=== What you have to do ===
Your task is to copy each line of the records that includes the string "Identify".

......

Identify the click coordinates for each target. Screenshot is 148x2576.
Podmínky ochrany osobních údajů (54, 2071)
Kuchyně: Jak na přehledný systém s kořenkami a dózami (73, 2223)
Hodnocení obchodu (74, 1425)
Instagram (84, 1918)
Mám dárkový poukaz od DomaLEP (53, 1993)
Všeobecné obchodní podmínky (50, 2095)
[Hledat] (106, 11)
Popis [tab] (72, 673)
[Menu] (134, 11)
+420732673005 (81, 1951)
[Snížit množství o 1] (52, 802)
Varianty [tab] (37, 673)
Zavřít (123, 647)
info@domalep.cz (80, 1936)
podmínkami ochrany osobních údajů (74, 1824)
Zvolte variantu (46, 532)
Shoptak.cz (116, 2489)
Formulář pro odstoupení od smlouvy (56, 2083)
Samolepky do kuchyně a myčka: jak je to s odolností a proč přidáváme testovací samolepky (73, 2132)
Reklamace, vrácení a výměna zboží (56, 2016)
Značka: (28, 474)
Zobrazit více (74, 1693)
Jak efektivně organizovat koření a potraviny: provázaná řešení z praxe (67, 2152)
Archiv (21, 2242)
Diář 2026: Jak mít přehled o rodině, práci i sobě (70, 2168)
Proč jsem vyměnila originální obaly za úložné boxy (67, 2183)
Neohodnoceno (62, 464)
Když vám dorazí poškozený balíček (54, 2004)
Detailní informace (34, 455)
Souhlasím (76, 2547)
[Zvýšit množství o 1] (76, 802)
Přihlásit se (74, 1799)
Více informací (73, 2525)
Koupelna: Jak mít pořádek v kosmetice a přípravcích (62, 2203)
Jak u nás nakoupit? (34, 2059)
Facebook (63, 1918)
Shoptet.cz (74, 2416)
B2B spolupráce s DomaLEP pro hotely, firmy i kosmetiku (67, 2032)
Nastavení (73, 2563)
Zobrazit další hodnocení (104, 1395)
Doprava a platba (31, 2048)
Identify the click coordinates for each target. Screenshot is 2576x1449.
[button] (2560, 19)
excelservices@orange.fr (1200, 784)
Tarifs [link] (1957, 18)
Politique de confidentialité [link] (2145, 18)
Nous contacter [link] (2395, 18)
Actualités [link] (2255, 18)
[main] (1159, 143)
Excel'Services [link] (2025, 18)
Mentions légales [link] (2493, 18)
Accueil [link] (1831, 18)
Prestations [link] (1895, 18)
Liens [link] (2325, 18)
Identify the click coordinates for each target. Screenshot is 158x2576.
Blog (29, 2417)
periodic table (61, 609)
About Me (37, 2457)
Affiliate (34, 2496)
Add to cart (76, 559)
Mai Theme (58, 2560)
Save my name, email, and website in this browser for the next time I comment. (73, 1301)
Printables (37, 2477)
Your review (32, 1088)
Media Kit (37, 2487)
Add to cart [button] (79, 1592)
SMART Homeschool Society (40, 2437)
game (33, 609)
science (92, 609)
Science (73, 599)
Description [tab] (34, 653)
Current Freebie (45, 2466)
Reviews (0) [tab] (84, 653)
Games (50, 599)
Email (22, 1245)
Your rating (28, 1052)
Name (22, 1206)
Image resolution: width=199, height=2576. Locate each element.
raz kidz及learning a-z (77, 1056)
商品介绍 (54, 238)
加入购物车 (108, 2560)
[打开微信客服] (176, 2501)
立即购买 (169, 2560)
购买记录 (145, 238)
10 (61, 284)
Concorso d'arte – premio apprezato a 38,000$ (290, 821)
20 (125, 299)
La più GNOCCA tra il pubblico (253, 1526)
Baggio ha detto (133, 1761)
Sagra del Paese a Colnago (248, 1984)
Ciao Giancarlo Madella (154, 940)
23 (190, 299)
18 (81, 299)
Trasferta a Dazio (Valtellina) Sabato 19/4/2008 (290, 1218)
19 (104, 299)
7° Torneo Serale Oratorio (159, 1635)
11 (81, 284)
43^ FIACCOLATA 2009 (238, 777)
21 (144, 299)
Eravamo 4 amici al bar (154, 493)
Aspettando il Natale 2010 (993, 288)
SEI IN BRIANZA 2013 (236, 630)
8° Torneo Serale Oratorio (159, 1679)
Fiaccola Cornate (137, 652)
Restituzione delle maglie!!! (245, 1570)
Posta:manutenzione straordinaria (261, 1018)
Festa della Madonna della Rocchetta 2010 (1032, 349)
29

......

=== Response ===
Identify the click coordinates for each target. Screenshot is 148x2576.
Identify the click coordinates for each target. Screenshot is 2576x1449.
Identify the click coordinates for each target. Screenshot is 158x2576.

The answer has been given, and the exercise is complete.